Here's your history lesson for the day: The Beatles weren't referring to the Peanuts comic strip when they sang, "Lucy's in a fight with Linus." The correct lyrics, while appearing ethereal on the surface, were pretty down-to-earth. "Lucy in the sky with diamonds" stemmed from a piece of preschool artwork completed by young Julian Lennon, which featured his friend and classmate, Lucy.
AC/DC's "Dirty deeds and the thunder chief," does not refer to Native Americans. Instead, the line they sang was "Dirty deeds, done dirt cheap." (Even I knew that one.)

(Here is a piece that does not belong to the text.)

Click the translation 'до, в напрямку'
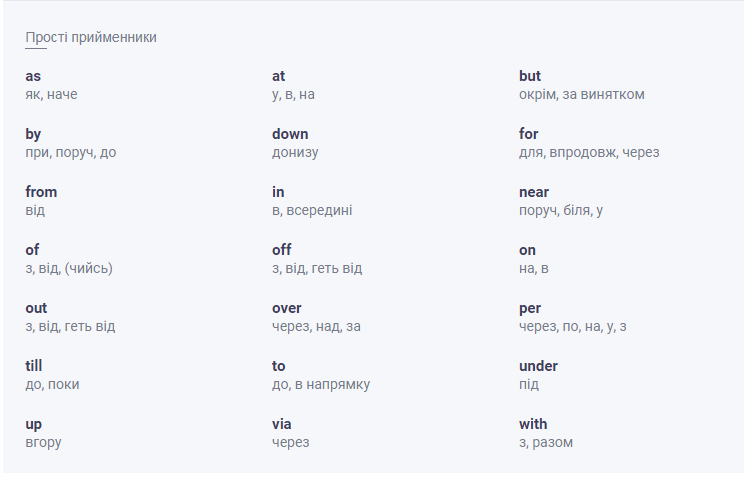The height and width of the screenshot is (478, 744). pos(321,385)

Consorting with and contorting words isn't a hobby limited to adults. Our kids have managed to mangle the English language on more than a few occasions. When our daughter was a toddler, I used to write them down. (She was our firstborn and you always take more notes than necessary with the first one.) One of her favorite movies was Disney's "Jungle Book." She loved the theme song, "The Bare Necessities," and for her the movie became, "Bears on Sesame Street."
A second favorite Disney movie was "The Aristocrats," except she interpreted the title as "The Whisker Cats." For me the movie still is "The Whisker Cats." Always will be.
My husband and I had an ongoing disagreement about the last line of the Flintstones (meet the Flintstones) theme song for decades. This was pre-Internet, in the olden days before Google was a verb, so we were left without searching capabilities to end our discord.
The correct wording of line in question is "You'll have a gay old time." (Gay referring to happiness in this context and having nothing to do with rainbows.) One of us thought the line was sung, "You'll have a day all night." We argued about it for years. We both still think we are the one who is right. Yabba dabba do, we do.
Kids and adults aside, even the sanctity of a national anthem is not safe from our erring ears. I giggle at what some wordsmiths do with the anthem of our neighbors to the north: "Oh, Canada - I stand on cars and freeze."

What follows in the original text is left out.